Records to process:
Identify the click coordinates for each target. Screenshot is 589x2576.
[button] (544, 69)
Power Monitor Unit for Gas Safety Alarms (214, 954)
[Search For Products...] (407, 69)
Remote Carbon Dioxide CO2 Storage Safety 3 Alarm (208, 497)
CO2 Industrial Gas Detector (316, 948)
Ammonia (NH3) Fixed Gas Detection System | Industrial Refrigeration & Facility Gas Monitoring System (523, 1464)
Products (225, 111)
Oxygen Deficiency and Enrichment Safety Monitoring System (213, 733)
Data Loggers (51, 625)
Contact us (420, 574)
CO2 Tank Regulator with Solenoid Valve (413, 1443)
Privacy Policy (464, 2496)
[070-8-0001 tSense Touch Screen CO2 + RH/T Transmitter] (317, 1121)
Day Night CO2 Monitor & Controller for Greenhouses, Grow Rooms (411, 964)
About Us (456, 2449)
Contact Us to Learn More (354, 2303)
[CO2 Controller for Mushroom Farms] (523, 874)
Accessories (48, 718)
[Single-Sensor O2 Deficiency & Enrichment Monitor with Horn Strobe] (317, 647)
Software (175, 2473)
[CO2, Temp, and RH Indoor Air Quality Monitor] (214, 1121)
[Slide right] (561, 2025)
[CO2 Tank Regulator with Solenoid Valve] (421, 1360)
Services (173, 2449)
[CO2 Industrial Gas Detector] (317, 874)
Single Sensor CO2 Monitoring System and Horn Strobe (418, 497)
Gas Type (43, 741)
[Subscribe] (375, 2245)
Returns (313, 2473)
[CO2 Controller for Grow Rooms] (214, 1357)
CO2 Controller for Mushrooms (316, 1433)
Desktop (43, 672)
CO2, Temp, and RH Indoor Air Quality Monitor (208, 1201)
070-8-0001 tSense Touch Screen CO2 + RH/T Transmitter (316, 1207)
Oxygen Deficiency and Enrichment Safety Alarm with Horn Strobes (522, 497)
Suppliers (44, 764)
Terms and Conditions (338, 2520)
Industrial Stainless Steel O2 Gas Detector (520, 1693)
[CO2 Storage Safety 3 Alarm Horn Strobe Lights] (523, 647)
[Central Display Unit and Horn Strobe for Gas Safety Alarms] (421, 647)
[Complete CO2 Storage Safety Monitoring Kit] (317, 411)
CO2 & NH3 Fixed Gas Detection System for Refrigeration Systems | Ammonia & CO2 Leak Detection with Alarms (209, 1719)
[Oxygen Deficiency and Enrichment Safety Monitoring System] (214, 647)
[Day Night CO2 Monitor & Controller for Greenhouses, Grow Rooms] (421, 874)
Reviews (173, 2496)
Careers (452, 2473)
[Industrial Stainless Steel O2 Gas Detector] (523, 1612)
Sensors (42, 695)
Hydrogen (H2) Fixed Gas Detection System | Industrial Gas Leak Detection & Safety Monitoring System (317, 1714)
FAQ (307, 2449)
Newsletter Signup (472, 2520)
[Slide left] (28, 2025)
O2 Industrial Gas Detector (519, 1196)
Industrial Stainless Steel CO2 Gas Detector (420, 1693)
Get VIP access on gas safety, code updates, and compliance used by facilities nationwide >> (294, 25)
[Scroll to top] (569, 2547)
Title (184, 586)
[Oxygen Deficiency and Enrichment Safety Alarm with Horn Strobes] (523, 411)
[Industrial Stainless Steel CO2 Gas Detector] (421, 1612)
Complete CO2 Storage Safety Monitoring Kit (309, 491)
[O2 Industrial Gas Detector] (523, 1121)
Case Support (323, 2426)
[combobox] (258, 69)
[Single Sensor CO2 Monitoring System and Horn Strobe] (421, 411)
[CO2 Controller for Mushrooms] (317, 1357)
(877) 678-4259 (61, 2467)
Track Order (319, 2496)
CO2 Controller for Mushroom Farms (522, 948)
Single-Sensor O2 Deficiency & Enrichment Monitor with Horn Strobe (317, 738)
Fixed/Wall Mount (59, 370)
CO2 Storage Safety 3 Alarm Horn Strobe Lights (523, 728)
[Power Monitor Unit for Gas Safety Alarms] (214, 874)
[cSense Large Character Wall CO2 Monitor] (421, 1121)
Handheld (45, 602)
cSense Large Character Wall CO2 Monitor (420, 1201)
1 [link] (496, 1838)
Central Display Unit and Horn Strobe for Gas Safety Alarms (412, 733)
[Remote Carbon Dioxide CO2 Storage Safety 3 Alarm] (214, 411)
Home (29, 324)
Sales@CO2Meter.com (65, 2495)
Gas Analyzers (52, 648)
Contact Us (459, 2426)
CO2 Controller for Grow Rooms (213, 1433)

Work to complete: From the first line to the last, return the data above exactly.

Answer space:
Identify the click coordinates for each target. Screenshot is 589x2576.
[button] (544, 69)
Power Monitor Unit for Gas Safety Alarms (214, 954)
[Search For Products...] (407, 69)
Remote Carbon Dioxide CO2 Storage Safety 3 Alarm (208, 497)
CO2 Industrial Gas Detector (316, 948)
Ammonia (NH3) Fixed Gas Detection System | Industrial Refrigeration & Facility Gas Monitoring System (523, 1464)
Products (225, 111)
Oxygen Deficiency and Enrichment Safety Monitoring System (213, 733)
Data Loggers (51, 625)
Contact us (420, 574)
CO2 Tank Regulator with Solenoid Valve (413, 1443)
Privacy Policy (464, 2496)
[070-8-0001 tSense Touch Screen CO2 + RH/T Transmitter] (317, 1121)
Day Night CO2 Monitor & Controller for Greenhouses, Grow Rooms (411, 964)
About Us (456, 2449)
Contact Us to Learn More (354, 2303)
[CO2 Controller for Mushroom Farms] (523, 874)
Accessories (48, 718)
[Single-Sensor O2 Deficiency & Enrichment Monitor with Horn Strobe] (317, 647)
Software (175, 2473)
[CO2, Temp, and RH Indoor Air Quality Monitor] (214, 1121)
[Slide right] (561, 2025)
[CO2 Tank Regulator with Solenoid Valve] (421, 1360)
Services (173, 2449)
[CO2 Industrial Gas Detector] (317, 874)
Single Sensor CO2 Monitoring System and Horn Strobe (418, 497)
Gas Type (43, 741)
[Subscribe] (375, 2245)
Returns (313, 2473)
[CO2 Controller for Grow Rooms] (214, 1357)
CO2 Controller for Mushrooms (316, 1433)
Desktop (43, 672)
CO2, Temp, and RH Indoor Air Quality Monitor (208, 1201)
070-8-0001 tSense Touch Screen CO2 + RH/T Transmitter (316, 1207)
Oxygen Deficiency and Enrichment Safety Alarm with Horn Strobes (522, 497)
Suppliers (44, 764)
Terms and Conditions (338, 2520)
Industrial Stainless Steel O2 Gas Detector (520, 1693)
[CO2 Storage Safety 3 Alarm Horn Strobe Lights] (523, 647)
[Central Display Unit and Horn Strobe for Gas Safety Alarms] (421, 647)
[Complete CO2 Storage Safety Monitoring Kit] (317, 411)
CO2 & NH3 Fixed Gas Detection System for Refrigeration Systems | Ammonia & CO2 Leak Detection with Alarms (209, 1719)
[Oxygen Deficiency and Enrichment Safety Monitoring System] (214, 647)
[Day Night CO2 Monitor & Controller for Greenhouses, Grow Rooms] (421, 874)
Reviews (173, 2496)
Careers (452, 2473)
[Industrial Stainless Steel O2 Gas Detector] (523, 1612)
Sensors (42, 695)
Hydrogen (H2) Fixed Gas Detection System | Industrial Gas Leak Detection & Safety Monitoring System (317, 1714)
FAQ (307, 2449)
Newsletter Signup (472, 2520)
[Slide left] (28, 2025)
O2 Industrial Gas Detector (519, 1196)
Industrial Stainless Steel CO2 Gas Detector (420, 1693)
Get VIP access on gas safety, code updates, and compliance used by facilities nationwide >> (294, 25)
[Scroll to top] (569, 2547)
Title (184, 586)
[Oxygen Deficiency and Enrichment Safety Alarm with Horn Strobes] (523, 411)
[Industrial Stainless Steel CO2 Gas Detector] (421, 1612)
Complete CO2 Storage Safety Monitoring Kit (309, 491)
[O2 Industrial Gas Detector] (523, 1121)
Case Support (323, 2426)
[combobox] (258, 69)
[Single Sensor CO2 Monitoring System and Horn Strobe] (421, 411)
[CO2 Controller for Mushrooms] (317, 1357)
(877) 678-4259 (61, 2467)
Track Order (319, 2496)
CO2 Controller for Mushroom Farms (522, 948)
Single-Sensor O2 Deficiency & Enrichment Monitor with Horn Strobe (317, 738)
Fixed/Wall Mount (59, 370)
CO2 Storage Safety 3 Alarm Horn Strobe Lights (523, 728)
[Power Monitor Unit for Gas Safety Alarms] (214, 874)
[cSense Large Character Wall CO2 Monitor] (421, 1121)
Handheld (45, 602)
cSense Large Character Wall CO2 Monitor (420, 1201)
1 [link] (496, 1838)
Central Display Unit and Horn Strobe for Gas Safety Alarms (412, 733)
[Remote Carbon Dioxide CO2 Storage Safety 3 Alarm] (214, 411)
Home (29, 324)
Sales@CO2Meter.com (65, 2495)
Gas Analyzers (52, 648)
Contact Us (459, 2426)
CO2 Controller for Grow Rooms (213, 1433)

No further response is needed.